## Given exercise
Please swap "Cookie Policy" for "Cookie-Richtlinie" in the lines below and keep everything else the same. Leave the pictures out of your copy.

## Data provided
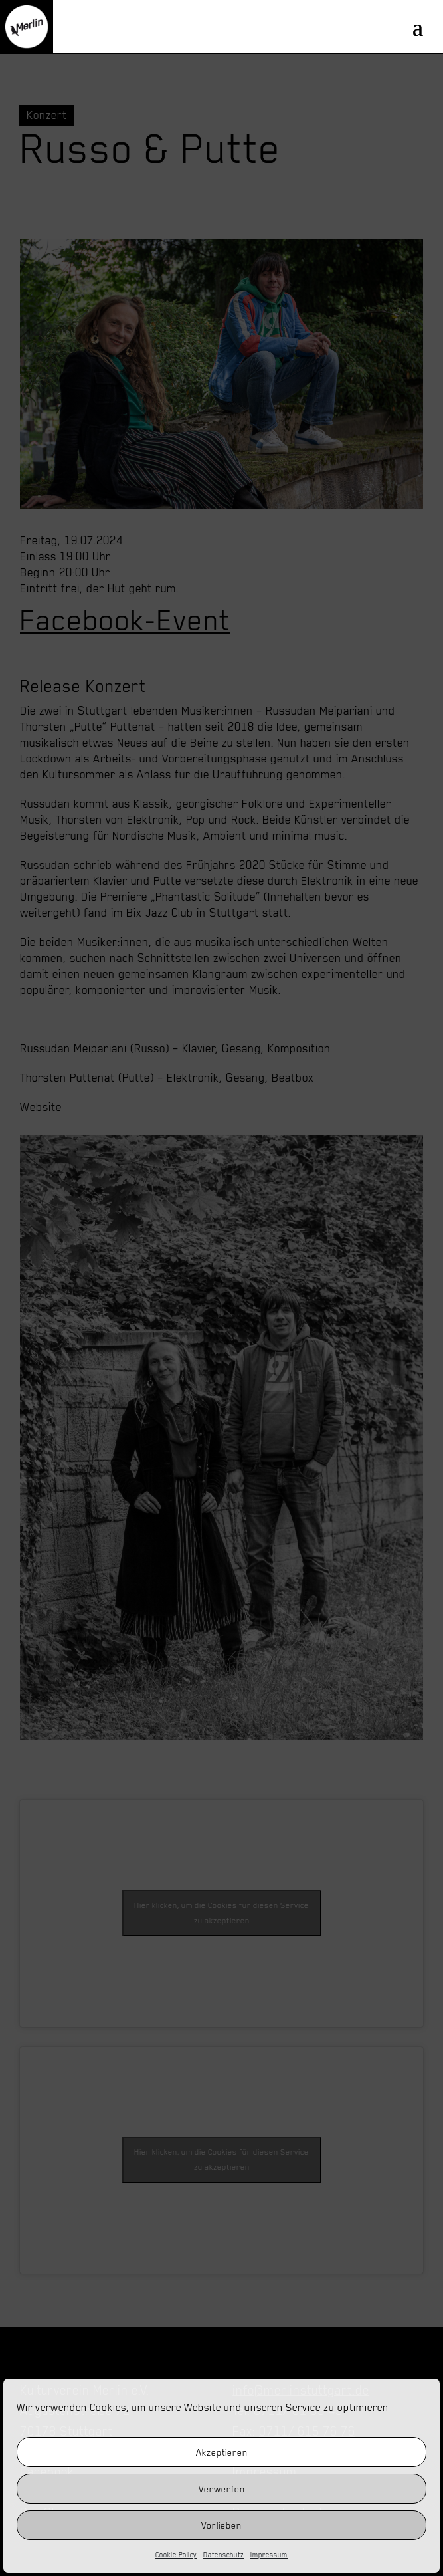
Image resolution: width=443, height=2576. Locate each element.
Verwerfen (222, 2489)
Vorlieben (221, 2525)
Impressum (269, 2555)
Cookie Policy (176, 2555)
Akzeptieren (222, 2452)
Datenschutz (223, 2555)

## Task response
Image resolution: width=443, height=2576. Locate each element.
Verwerfen (222, 2489)
Vorlieben (221, 2525)
Impressum (269, 2555)
Cookie-Richtlinie (176, 2555)
Akzeptieren (222, 2452)
Datenschutz (223, 2555)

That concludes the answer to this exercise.